Ma i campi principali dei quattro tornei dello Slam, come dimostra una ricerca della società Data Driven Sports Analysis, hanno spazi molto più estesi. Tra la riga di fondo e il telone, ci sono 10,05 metri sulla Rod Laver Arena a Melbourne, 9,75 sul Philippe Chatrier al Roland Garros, 8,23 sul Centrale di Wimbledon e sull'Arthur Ashe Stadium a Flushing Meadows, che ospita lo US Open.
Al Roland Garros, la combinazione tra la superficie più lenta e lo spazio più ampio per poter arrivare sulla palla ha rappresentato un vantaggio per uno specialista della terra rossa come Rafa Nadal.

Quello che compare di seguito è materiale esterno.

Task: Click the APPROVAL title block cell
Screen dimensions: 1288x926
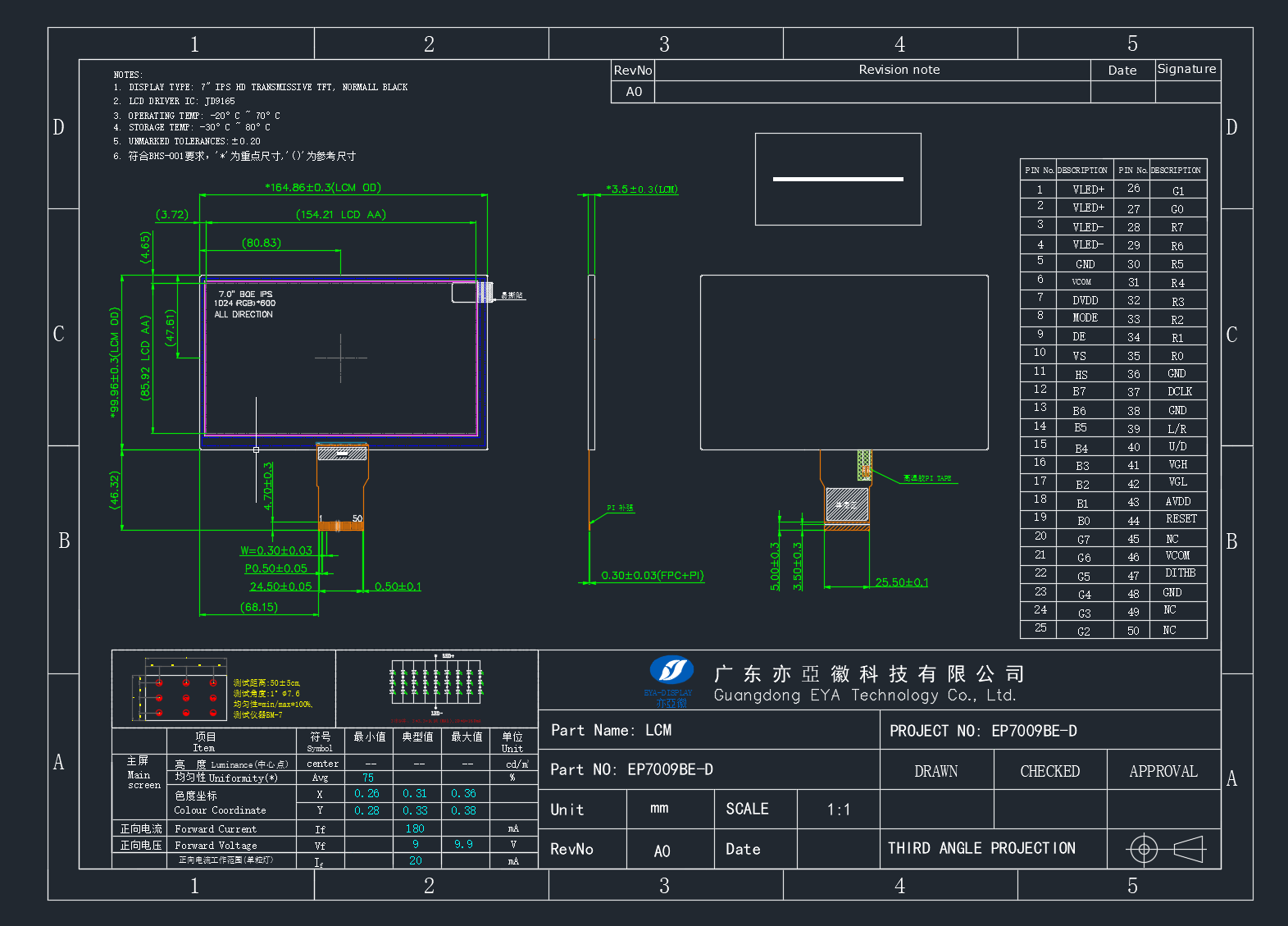Action: coord(1163,770)
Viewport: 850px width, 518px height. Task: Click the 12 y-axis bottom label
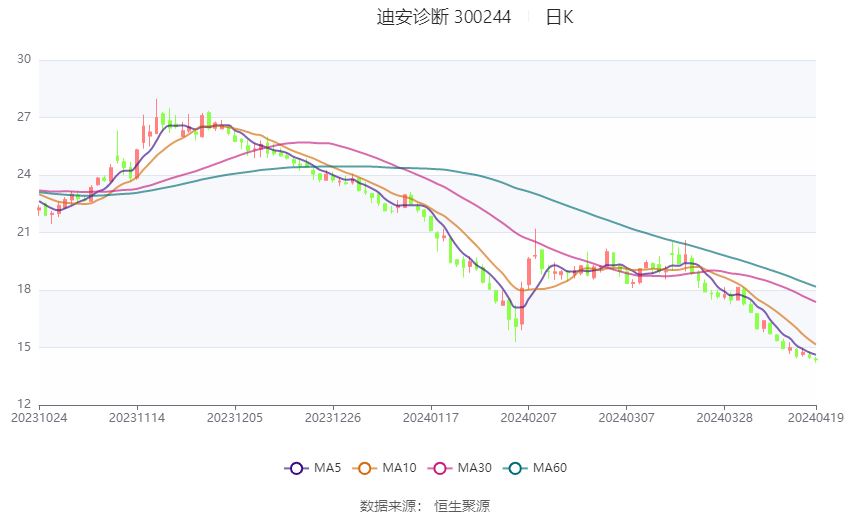[x=24, y=404]
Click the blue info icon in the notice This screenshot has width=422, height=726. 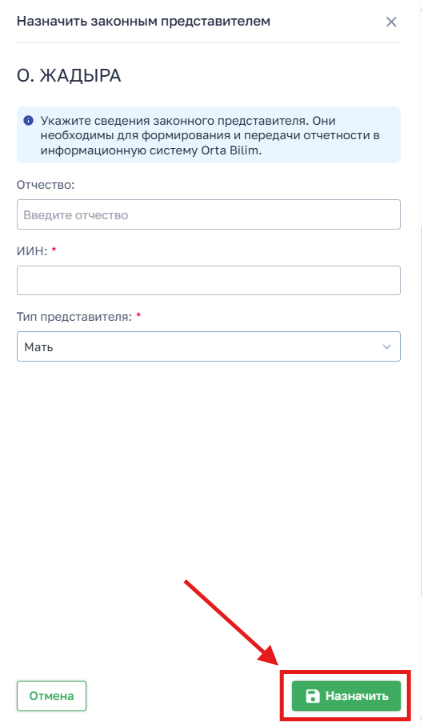click(28, 121)
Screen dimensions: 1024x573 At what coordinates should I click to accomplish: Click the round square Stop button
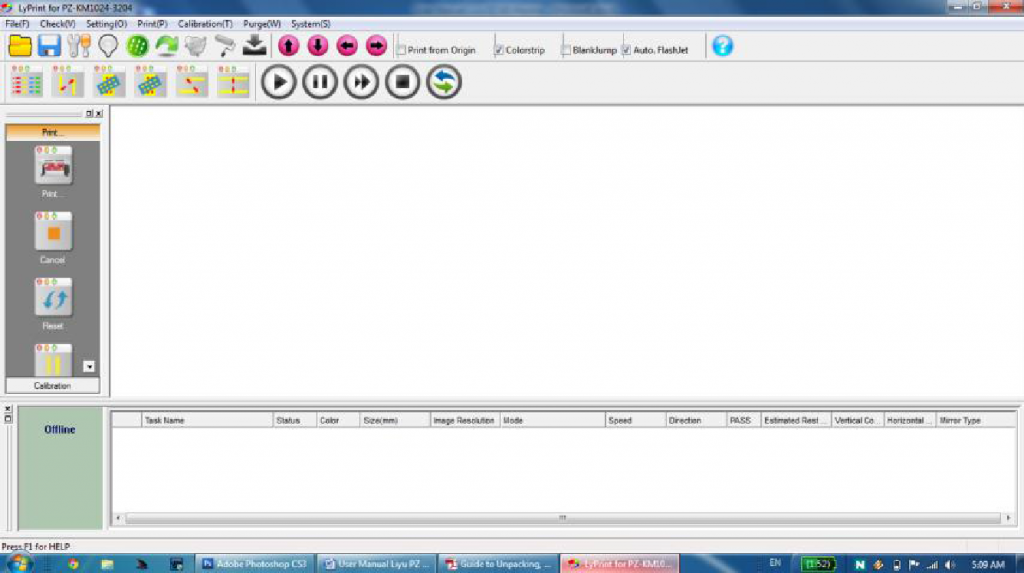[402, 82]
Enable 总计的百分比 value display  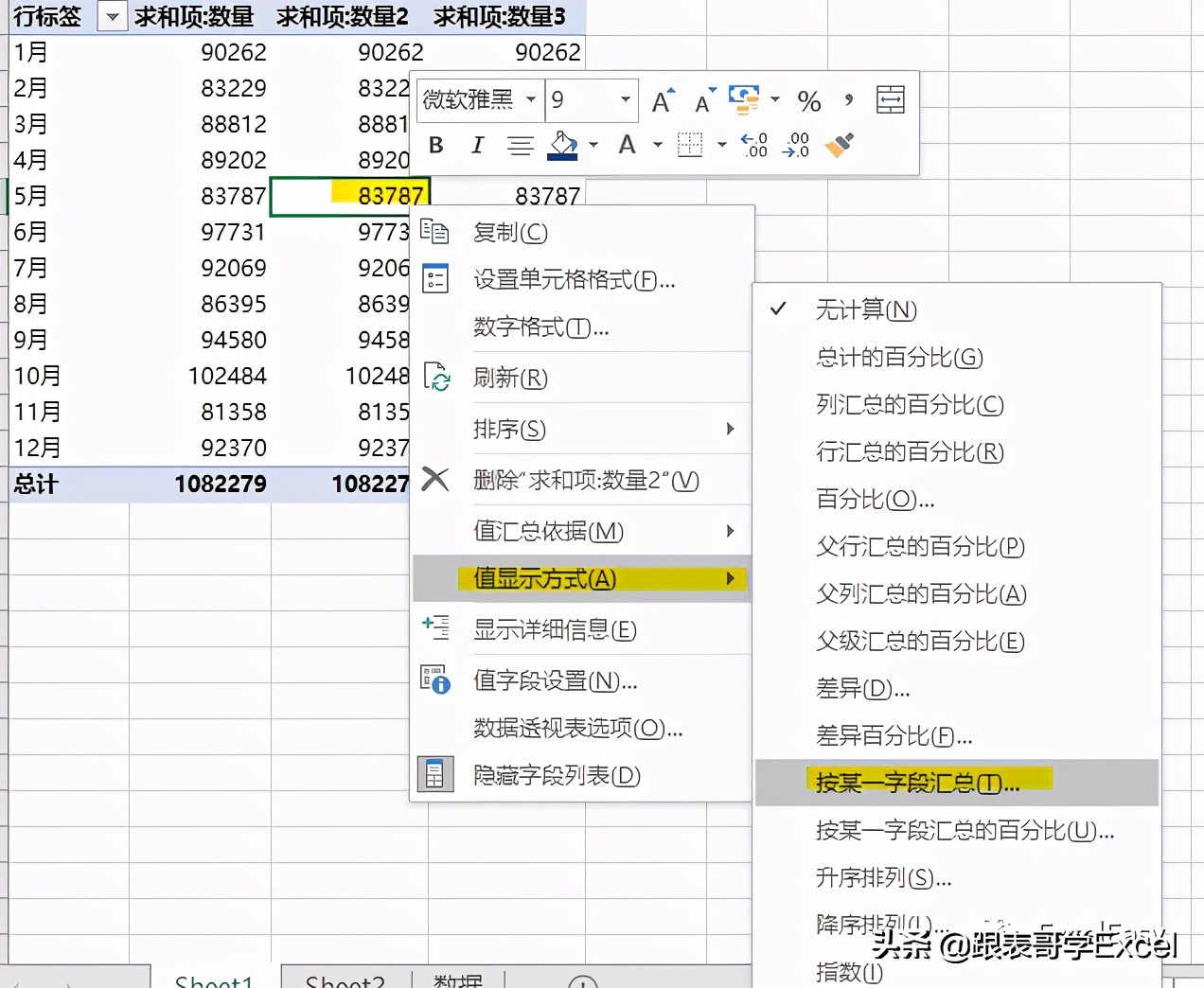pos(899,358)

Negli anni d'oro, il maiorchino riusciva ad applicare uno stile di gioco in grado di sfruttare il surplus di tempo e spazio a proprio vantaggio, controllando lo scambio partendo da una posizione più arretrata in risposta grazie al dritto uncinato alto e profondo.
"Un campo più grande facilita il mio gioco" diceva Nadal nel 2017, come riportava il sito del Roland Garros, "per un avversario attaccarmi in una condizione simile è più difficile, fanno più fatica a vedere come fare un vincente".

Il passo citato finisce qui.